┌─ 抜粋文

ヤジのセンスについ笑ってしまいました........

真琴:「クソじじい。もう頭来た」

客席に登っていく真琴。


ハル:「真琴」

真琴:「でも」

ハル:「今のはイージーミスだろ」 

大和:「すいません」

ゴーリー、俺が代わってやろうか?お家帰ってミルクでも飲んでなさい!

真琴:「なんか、大和さんに恨みでもあるんですかね」

大和:「かもな

かもな.......!?!?

友則:「えっ?」

タイムアウト終了。コーチがチームの気合いを入れます。

大和の顔を見るハル。

ハルの掛け声でみんながリンクに駆け込んでいく中で、一人、座り込む大和。





亜樹が、大和の部屋を激しくノックします。  

ドアが開いて、

亜樹:「どうして?」

大和:「えっ?」 

亜樹:「どうして百合に別れ話なんてしたの?

亜樹を部屋に入れて、うつむきながら話す大和。

大和:「彼女といると楽しいんですよ

亜樹:「だったらどうして?

大和:「でもそれは、嘘をついてるからなのかもって」

亜樹:「お金持ちだと嘘をついて?でもそれは、楽しいかったんじゃなくて苦しかったんじゃないの?

大和は、いきなり振り返って、

大和:「苦しいけど楽しいんです。変な言い方だけど、それは本当の俺じゃないから」

亜樹:「本当のあなた?

大和:「......ハルさんからは何も?」

亜樹:「ウチでお鍋をやったときに、ちょっとあなたの様子が変だなと思って聞いたけど、別に彼は何も」

大和:「言えないからですよ」

亜樹:「だからどうして?」

大和:「言ったらみんな引いちゃうからですよ。もしかして、俺のこといい人だと思ってくれてた人もみんな」

亜樹:「あたしだってその一人よ」

大和:「ありがとう。でもそれ、本当の俺じゃない」

亜樹:「ちゃんと説明してもらわないと分からない。あたしも。もちろん、百合だって」
 
間を置いて、

大和:「俺.........」

大和が振り返ります。

大和:「......人を殺したんです」


驚いた亜樹は咄嗟に、

亜樹:「フザケないでよ。こっちは真面目に.......」

大和の笑っていない目を見て、言葉を失います。

立ち尽くすしかできない亜樹.........








ハル:「大和が高校一年の頃かな。あいつバイク便のバイトやっててさ。で、いきなり男の子が飛び出してきて。病院運ばれたんだけど........」

首を振るハル。

亜樹:「でも.....事故でしょ?それ

ハル:「そうだよ」

亜樹:「殺しただなんて........

ハル:「でもその子の両親は言ったんだって、あいつに。.......息子を返せって」

亜樹の目を見て話すハル。

亜樹:「だけど.....」

ハル:「でしばらくしてさ、スケートなんか一回も滑ったことのないっていうあいつが、入部希望出してきて」

亜樹:「あなたがキャプテンだったホッケー部に?」

└─

## 作業依頼 1
抜粋文のうち「亜樹:「でも.....事故でしょ?それ」から「いつが、入部希望出してきて」」まで（両端を含む）を、「あいつ」を「彼」に改めた形に更新して示してください。
## 作業依頼 2
抜粋文で名前付きの台詞を話す登場人物を、すべて挙げてください。
## 作業依頼 3
大和の過去をめぐる抜粋文を、最後の台詞の後から書き継いでください。

┌─ 抽出データ

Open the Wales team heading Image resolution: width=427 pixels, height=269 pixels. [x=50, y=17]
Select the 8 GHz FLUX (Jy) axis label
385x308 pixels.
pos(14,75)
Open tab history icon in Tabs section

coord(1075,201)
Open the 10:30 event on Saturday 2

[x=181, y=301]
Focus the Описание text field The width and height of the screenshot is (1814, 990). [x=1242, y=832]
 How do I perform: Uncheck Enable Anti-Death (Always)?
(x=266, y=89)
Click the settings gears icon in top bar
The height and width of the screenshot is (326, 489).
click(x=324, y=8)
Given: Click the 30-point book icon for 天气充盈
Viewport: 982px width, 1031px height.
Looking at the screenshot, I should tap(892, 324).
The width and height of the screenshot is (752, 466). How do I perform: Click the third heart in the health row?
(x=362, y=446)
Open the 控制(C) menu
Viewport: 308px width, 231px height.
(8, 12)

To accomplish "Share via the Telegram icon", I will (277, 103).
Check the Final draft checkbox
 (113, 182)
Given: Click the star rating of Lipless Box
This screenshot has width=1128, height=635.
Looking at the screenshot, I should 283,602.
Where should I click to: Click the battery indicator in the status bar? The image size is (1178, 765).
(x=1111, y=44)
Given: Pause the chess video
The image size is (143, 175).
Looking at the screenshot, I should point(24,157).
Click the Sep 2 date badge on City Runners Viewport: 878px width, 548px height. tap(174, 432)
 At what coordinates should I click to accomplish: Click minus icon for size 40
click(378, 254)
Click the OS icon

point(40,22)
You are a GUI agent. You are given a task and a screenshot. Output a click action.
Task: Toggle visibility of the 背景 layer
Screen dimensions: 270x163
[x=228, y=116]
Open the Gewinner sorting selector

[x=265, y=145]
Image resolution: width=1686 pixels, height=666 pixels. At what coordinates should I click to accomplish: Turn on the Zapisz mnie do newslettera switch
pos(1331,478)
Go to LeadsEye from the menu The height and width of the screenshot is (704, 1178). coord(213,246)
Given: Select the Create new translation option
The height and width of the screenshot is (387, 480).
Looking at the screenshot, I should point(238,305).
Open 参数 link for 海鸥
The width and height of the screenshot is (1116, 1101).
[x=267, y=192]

└─

## 出力 1
亜樹:「でも.....事故でしょ?それ

ハル:「そうだよ」

亜樹:「殺しただなんて........

ハル:「でもその子の両親は言ったんだって、彼に。.......息子を返せって」

亜樹の目を見て話すハル。

亜樹:「だけど.....」

ハル:「でしばらくしてさ、スケートなんか一回も滑ったことのないっていう彼が、入部希望出してきて」

## 出力 2
真琴、ハル、大和、友則、亜樹

## 出力 3
ハル:「まぁ後になって分かったんだけど、その亡くなった子、ホッケーのジュニアチームに入ってたんだって。まぁ将来はアイスマンを目指してたのかも。......ホントバカな発想かもしんないけどさ、あいつん中では謝罪する方法がそれしか見つかんなかったんじゃない?......その子の代わりに、その子の人生を生きようって」

橋の下の川面を見ながら話す2人。

亜樹:「前に大和さんが言ってたわ。自分はホッケーが好きじゃないって」

ハル:「きっとさ、一時もその子のこと忘れる瞬間なんてないからじゃないの?」

亜樹:「それから何年になるの?」


亜樹が、ハルをじっと見て尋ねます。

ハルは、目を閉じてから、

ハル:「12年。.......もう12年だよ」



その頃、大和は、忘れようにも忘れられない場所へ、花束を持って歩いていました。


道を見た瞬間、あの時の光景が思い出され、震える大和。

大和の手から、花束がするりと落ちていきます。

振り返ることができずに、大和は、その場を後にします。






亜樹:「ねぇ?」

ハル:「うん?」

亜樹:「あなたの言う古き良き時代の人だったら、どうするんだろう?」


ハル:「どうするって、何が?」

亜樹:「こんなとき、どうすればいいんだろう」

ハル:「.........分かんねぇ」

ハルは、そう呟きます。
 

亜樹と別れて、フェイスオフで、兵頭の隣に腰かけているハル。

ハル:「あなたと、容子さんとのことを聞きました」

兵頭:「昔の話だ。遠い昔のな。それにしても、どうして彼女はそんな話をおまえに」

ハル:「可哀想だと」

兵頭:「可哀想?私が?」

ハル:「あなたは恋人にも親友にも裏切られた上に俺からも反感を持たれている」

兵頭:「なるほど。それで?里中、おまえは私に少しでも優しくしようとでも思ったのかい」

ハル:「いや」

兵頭:「それを聞いて安心したよ。バカにホッケーはできないからね」

ハル:「どう思ったんですか?」

兵頭:「何をだ?」

ハル:「向こうで、容子さんとコーチが結婚する話を聞きましたよね」

兵頭:「世の中にはいらぬお節介をするヤツがいるからね」

ハル:「ショックでしたか?

兵頭:「そんなことを知って一体なんになるんだ?おまえ、どこかに待たせてる彼女でもいるのか?それとも逆かい?誰かを待っている女を奪いたいと


ハル:「いや.......」

兵頭:「彼女にも言ったがな........待たせる男が悪いんだ。それに、個人的に言うならね。俺は、その話を聞いたとき内心ホッとしたよ」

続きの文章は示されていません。